## TASK GOAL
Output every line from the beginning of the records through the line that contains "You are a computer-use agent. Viewport: 716px", exactly as it appears.
....
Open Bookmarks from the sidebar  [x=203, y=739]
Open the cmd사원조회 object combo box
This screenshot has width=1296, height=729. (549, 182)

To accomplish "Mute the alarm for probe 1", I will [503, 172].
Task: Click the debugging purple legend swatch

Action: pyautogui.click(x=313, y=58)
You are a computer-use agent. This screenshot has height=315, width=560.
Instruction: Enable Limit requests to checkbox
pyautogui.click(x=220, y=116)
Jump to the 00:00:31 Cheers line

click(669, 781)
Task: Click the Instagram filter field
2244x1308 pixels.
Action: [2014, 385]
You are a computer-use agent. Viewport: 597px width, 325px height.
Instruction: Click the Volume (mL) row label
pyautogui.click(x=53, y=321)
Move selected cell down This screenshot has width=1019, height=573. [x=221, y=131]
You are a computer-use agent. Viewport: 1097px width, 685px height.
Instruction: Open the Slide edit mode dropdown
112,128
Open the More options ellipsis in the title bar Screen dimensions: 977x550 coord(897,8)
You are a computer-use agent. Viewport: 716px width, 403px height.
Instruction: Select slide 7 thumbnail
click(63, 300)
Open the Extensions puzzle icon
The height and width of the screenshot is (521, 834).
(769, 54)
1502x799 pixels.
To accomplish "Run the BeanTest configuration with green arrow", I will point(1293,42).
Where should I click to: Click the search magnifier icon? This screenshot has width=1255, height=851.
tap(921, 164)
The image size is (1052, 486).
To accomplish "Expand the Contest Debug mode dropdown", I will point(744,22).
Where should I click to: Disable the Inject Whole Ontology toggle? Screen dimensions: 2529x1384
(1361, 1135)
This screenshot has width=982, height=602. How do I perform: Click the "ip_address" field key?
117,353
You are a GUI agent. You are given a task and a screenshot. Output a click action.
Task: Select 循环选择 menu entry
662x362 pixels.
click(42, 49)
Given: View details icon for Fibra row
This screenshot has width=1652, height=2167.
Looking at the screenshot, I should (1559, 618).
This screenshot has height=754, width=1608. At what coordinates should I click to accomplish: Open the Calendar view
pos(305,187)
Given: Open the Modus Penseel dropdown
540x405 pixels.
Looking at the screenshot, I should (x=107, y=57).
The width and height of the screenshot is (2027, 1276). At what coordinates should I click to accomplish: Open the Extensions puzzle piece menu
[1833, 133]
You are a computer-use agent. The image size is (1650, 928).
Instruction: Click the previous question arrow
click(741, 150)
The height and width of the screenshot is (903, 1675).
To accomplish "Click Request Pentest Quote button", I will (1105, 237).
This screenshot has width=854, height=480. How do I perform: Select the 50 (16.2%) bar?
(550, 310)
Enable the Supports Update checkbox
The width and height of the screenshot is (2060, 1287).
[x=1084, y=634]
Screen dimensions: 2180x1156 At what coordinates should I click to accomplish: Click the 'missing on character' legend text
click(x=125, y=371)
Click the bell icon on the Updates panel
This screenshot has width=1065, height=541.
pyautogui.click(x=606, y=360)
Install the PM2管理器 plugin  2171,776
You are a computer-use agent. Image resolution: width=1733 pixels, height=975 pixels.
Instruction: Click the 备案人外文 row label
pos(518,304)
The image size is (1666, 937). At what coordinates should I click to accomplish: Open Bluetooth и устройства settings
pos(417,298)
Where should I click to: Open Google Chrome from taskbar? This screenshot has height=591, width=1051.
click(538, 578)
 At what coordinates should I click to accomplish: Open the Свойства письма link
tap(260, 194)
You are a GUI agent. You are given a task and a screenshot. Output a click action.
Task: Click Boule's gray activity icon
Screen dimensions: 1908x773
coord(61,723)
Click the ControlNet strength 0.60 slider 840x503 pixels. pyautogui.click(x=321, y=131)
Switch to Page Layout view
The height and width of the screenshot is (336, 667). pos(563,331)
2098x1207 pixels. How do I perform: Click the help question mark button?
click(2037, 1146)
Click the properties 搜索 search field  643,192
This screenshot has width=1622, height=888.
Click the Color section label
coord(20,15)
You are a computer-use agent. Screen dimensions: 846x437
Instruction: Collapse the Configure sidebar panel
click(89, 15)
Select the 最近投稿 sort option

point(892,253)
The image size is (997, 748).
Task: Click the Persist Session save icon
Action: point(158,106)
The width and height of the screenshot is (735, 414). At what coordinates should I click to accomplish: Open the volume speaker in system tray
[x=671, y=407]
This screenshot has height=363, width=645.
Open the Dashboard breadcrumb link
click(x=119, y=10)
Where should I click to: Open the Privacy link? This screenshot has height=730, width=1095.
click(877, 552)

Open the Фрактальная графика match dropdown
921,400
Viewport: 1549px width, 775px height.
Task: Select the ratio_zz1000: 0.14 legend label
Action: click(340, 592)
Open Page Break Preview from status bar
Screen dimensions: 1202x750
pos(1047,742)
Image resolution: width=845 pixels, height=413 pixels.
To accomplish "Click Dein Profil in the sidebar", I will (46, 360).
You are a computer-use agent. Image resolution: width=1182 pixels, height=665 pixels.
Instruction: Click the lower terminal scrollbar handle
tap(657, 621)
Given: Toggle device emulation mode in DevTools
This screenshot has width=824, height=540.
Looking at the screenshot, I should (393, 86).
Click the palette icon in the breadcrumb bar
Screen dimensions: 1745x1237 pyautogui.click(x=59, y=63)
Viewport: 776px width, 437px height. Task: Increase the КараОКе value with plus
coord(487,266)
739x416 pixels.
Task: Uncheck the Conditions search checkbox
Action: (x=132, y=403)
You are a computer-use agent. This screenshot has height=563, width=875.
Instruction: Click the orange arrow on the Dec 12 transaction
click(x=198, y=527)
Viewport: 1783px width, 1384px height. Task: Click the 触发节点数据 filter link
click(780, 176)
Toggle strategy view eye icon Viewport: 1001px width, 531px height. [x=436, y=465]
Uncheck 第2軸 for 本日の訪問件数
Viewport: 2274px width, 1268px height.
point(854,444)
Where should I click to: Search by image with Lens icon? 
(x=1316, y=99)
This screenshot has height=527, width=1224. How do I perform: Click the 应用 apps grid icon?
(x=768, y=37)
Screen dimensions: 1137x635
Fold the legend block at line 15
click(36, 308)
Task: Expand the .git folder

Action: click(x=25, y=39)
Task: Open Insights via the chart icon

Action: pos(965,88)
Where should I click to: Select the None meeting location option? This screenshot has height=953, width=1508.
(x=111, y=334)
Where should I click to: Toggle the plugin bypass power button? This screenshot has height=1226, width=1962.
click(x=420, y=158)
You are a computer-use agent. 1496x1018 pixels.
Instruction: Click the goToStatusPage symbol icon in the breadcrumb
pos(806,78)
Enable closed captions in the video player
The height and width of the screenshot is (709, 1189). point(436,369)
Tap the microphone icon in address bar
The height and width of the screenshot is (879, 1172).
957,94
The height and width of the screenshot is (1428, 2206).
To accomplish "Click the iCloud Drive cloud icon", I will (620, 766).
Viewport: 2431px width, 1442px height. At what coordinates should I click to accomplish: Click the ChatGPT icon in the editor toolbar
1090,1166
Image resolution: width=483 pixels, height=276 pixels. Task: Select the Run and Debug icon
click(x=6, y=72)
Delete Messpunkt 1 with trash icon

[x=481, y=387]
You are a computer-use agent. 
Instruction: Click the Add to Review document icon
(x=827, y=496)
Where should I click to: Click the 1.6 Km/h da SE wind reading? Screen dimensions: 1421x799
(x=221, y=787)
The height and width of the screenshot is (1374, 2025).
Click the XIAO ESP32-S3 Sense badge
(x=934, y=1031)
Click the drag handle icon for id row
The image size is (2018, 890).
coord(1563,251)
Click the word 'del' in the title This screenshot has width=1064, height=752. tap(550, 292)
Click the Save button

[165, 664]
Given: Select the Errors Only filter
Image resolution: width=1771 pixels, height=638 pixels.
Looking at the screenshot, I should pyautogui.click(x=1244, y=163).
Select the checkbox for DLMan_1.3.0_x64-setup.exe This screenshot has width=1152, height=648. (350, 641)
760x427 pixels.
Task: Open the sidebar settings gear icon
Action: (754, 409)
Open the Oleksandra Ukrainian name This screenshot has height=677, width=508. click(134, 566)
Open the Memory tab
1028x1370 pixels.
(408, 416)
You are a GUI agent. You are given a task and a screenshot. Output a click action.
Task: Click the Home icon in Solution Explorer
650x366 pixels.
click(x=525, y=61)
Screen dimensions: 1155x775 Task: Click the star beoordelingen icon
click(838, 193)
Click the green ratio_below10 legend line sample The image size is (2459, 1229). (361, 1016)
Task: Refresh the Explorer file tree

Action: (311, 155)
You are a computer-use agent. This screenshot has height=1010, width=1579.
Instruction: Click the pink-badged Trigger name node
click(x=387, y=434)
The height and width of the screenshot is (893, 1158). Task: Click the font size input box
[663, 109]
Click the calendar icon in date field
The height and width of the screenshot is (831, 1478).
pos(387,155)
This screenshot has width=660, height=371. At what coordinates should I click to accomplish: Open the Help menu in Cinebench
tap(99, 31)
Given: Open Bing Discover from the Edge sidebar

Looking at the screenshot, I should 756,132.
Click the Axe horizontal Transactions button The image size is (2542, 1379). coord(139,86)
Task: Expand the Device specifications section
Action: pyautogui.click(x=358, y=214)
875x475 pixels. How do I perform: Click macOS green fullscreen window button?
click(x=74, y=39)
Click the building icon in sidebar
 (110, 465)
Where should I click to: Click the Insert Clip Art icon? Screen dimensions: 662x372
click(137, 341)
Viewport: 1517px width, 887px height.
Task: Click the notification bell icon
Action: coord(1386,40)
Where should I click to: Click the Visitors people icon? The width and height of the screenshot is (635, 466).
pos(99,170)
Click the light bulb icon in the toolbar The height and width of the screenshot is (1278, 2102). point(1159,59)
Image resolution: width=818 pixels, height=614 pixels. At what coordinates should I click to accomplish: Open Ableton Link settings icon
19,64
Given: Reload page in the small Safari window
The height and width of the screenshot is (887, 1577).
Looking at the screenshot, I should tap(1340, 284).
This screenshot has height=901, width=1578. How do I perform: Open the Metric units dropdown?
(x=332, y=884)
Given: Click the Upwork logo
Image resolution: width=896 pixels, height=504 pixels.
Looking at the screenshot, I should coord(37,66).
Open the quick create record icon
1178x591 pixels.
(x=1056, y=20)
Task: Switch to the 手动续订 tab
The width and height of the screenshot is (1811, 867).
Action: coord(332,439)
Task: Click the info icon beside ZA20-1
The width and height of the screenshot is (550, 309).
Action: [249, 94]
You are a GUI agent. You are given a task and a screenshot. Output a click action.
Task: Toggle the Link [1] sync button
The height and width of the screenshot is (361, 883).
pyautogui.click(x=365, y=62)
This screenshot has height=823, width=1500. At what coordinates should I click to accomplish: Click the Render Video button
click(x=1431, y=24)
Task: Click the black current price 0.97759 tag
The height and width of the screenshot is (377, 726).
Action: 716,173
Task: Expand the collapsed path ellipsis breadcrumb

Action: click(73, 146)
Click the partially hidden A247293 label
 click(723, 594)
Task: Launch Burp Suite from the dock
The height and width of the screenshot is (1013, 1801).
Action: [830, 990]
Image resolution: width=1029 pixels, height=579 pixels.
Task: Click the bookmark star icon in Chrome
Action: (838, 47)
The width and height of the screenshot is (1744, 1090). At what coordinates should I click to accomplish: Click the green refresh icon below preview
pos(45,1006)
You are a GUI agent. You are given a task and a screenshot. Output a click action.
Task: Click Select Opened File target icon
....
## THE COMPLETED TASK
Open Bookmarks from the sidebar  [x=203, y=739]
Open the cmd사원조회 object combo box
This screenshot has width=1296, height=729. (549, 182)

To accomplish "Mute the alarm for probe 1", I will [503, 172].
Task: Click the debugging purple legend swatch

Action: pyautogui.click(x=313, y=58)
You are a computer-use agent. This screenshot has height=315, width=560.
Instruction: Enable Limit requests to checkbox
pyautogui.click(x=220, y=116)
Jump to the 00:00:31 Cheers line

click(669, 781)
Task: Click the Instagram filter field
2244x1308 pixels.
Action: [2014, 385]
You are a computer-use agent. Viewport: 597px width, 325px height.
Instruction: Click the Volume (mL) row label
pyautogui.click(x=53, y=321)
Move selected cell down This screenshot has width=1019, height=573. [x=221, y=131]
You are a computer-use agent. Viewport: 1097px width, 685px height.
Instruction: Open the Slide edit mode dropdown
112,128
Open the More options ellipsis in the title bar Screen dimensions: 977x550 coord(897,8)
You are a computer-use agent. Viewport: 716px width, 403px height.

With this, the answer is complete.